As an example, Maris pointed out that approximately 7 percent of adult leukemia patients have rearrangements of KMT2A that are treatable with menin inhibitors, but these are the most common drivers of infant leukemia, representing 70 percent to 80 percent of cases. Maris said that the Molecular Targets Platform could help researchers identify other adult biomarkers that are important in children.

Another key aspect of the Molecular Targets Platform was that the CHOP and NCI teams adapted the Open Targets Platform to create it. Taylor said that because many pharmaceutical companies use Open Targets internally, it would be a good framework to introduce the new resource to pharmaceutical companies in a way that would be useful to them. "We adapted Open Targets and then Frederick National Laboratory stood up prototypes of the platform with changes to add in some pediatric cancer data," Taylor said. "The first round of what we built is currently out on the web. It's the first time all of this data can be viewed together in the public domain."

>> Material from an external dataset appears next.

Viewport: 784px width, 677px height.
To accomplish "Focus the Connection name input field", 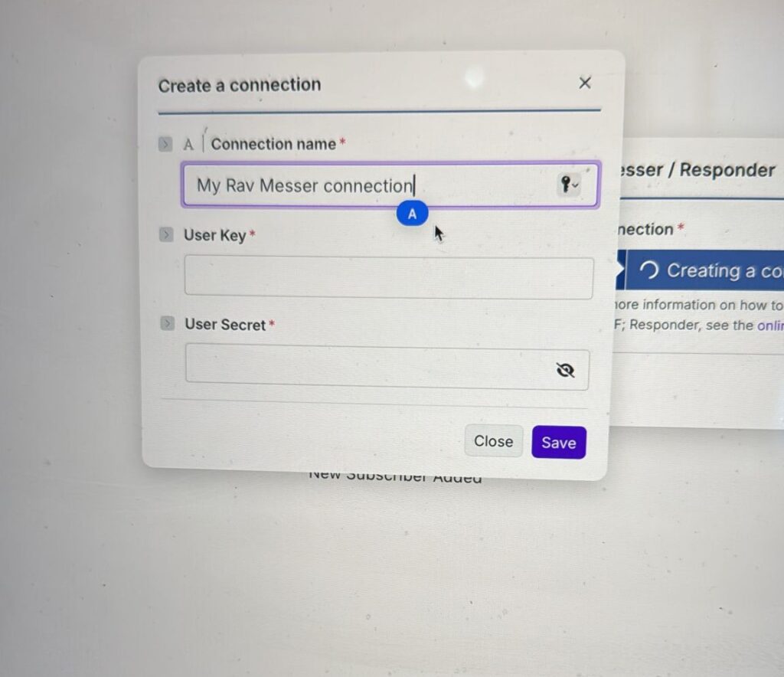I will [390, 185].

Taylor noted that while the platform has launched and is ready to use, the teams working on it will be adding more complex data and functionality in the future, including data being processed at other institutions representing about 2,000 total cases, which will be submitted to NCI. "That's all going to be coming in the next year or two," said Taylor. "That will increase the diversity of the available datasets, and the types of cancers."

"There are a lot of different databases out there with pediatric cancer data," Maris added. "But this is the first that integrates the FDA's relevant molecular target list and is not just a data repository, but rather a tool to make decisions about drug development."

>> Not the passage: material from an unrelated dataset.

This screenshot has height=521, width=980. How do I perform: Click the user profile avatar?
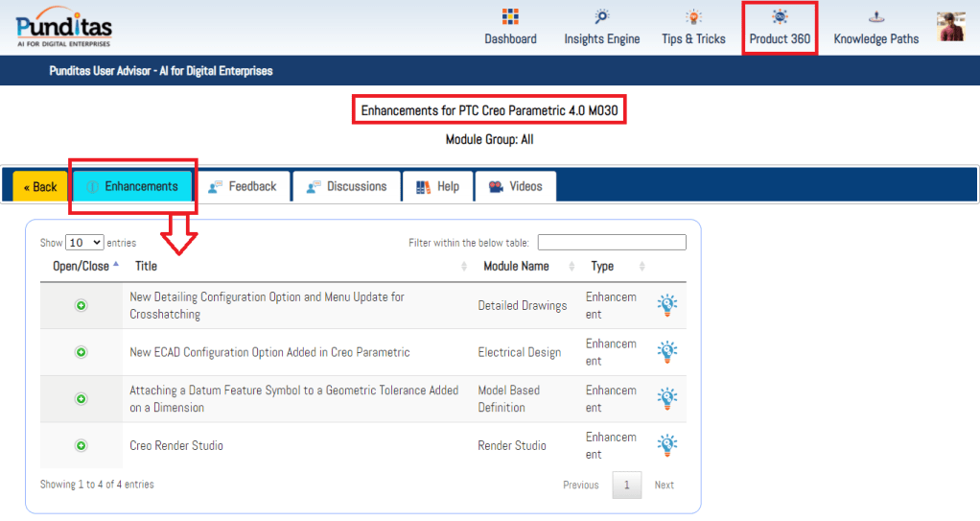pos(951,27)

Although the Molecular Targets Platform is dedicated to children's cancers, it also contains adult data that was brought in with the Open Targets Platform. That opens up possibilities for cross-referencing searches on childhood cancer targets with other diseases, such as diabetes, to investigate interactions of various therapeutics with childhood cancer targets.

Maris emphasized that a resource like the Molecular Targets Platform will become even more valuable as combination therapies are further explored, especially with legislation introduced in the US House of Representatives in March, called the Give Kids a Chance Act, which would ensure children are able to participate not only in single-drug trials but combination therapy trials, as well.